AI for the Enterprise

The power of Visual Recognition: How to use Watson to identify a hand of cards

Share this post:

Welcome to the fifth article in our blog series! If you are just joining us, we are a team of six interns working on utilizing Watson services to program two robots to play poker. Be sure to check out our introduction blog to get a better feel for what we’re up to.
image1

In the previous article, we went over how we use Watson’s Natural Language Classifier API to distinguish between poker and casual intent in conversation. In this blog post, we will discuss how we recognize a hand of cards.

Recognizing Playing Cards

To get our robots playing a proper game of poker, they must understand the values of the cards they have in their hands. To do this, we use an image taken from cameras on the robot and split the problem into two parts – determining the suit of the card (spades, clubs, diamonds, hearts) and determining the rank of the card (Ace, 2, 3, etc.).

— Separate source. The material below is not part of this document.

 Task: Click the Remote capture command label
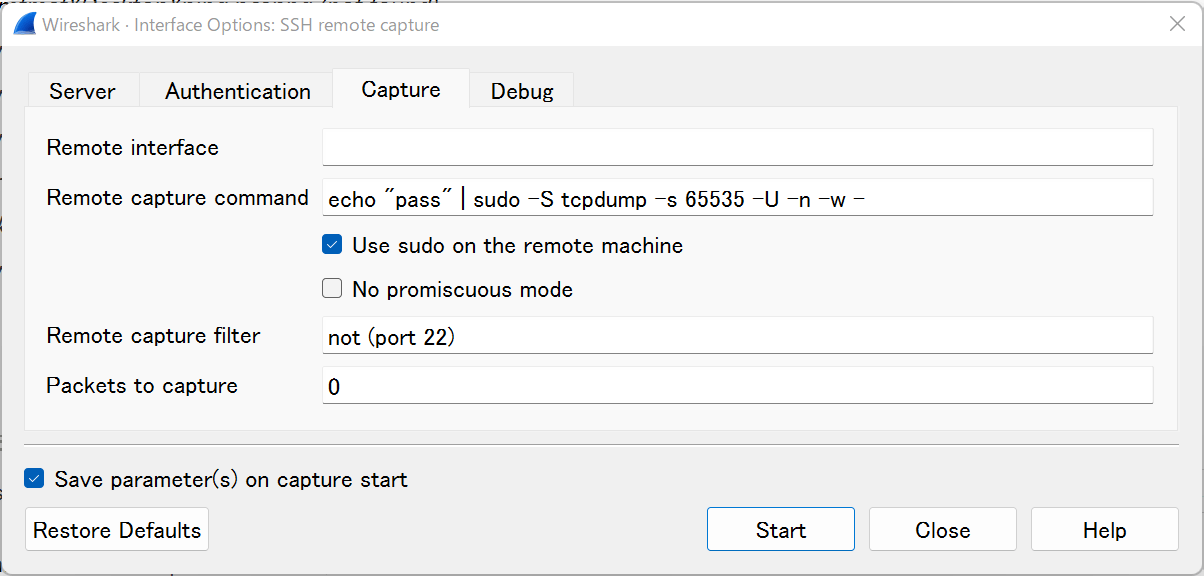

We tackled the problem from a multi-step approach because doing so cuts down on the number of comparisons we have to make. Instead of 52 comparisons, we can cut it down to 17 comparisons (4 for suit and 13 for rank). We use Watson’s Visual Recognition to identify suit and a hybrid solution to identify rank. In this post, we will be focusing on how we recognize suits.

The Visual Recognition service

image2

Using Watson’s Visual Recognition Service to classify suits

IBM Watson’s Visual Recognition is a service that allows users to understand the content of images and classify images into logical categories. In addition to classifying images, Visual Recognition also offers facial detection and text recognition services. We will focus on classifying images in this post. The Visual Recognition service does come with a pre-trained classifier for general classification, but since we want to classify our images specifically for suits, we will train a custom Visual Recognition classifier on the four suits.

In this post, I’ll show you how to train your own custom suits classifier using Watson Developer Cloud’s Python SDK .

Getting Access

As in our previous posts, we will first have to create a Visual Recognition service in Bluemix to interact with.

Go ahead and instantiate an instance of the Visual Recognition from your Bluemix console and take note of the api_key in your service credentials. This step is the same as we have done before.

Training a Classifier

In our project, our current suits classifier uses over 300 images for each suit. Our training data only uses images taken from the camera on our NAO robots since we will only be using these photos during our game of poker. In terms of training data, we use images of each card in different angles and lighting. Over several iterations, we have improved upon the accuracy of our classifier by adding more images that the classifier struggles with, such as dimly lit photos and face cards.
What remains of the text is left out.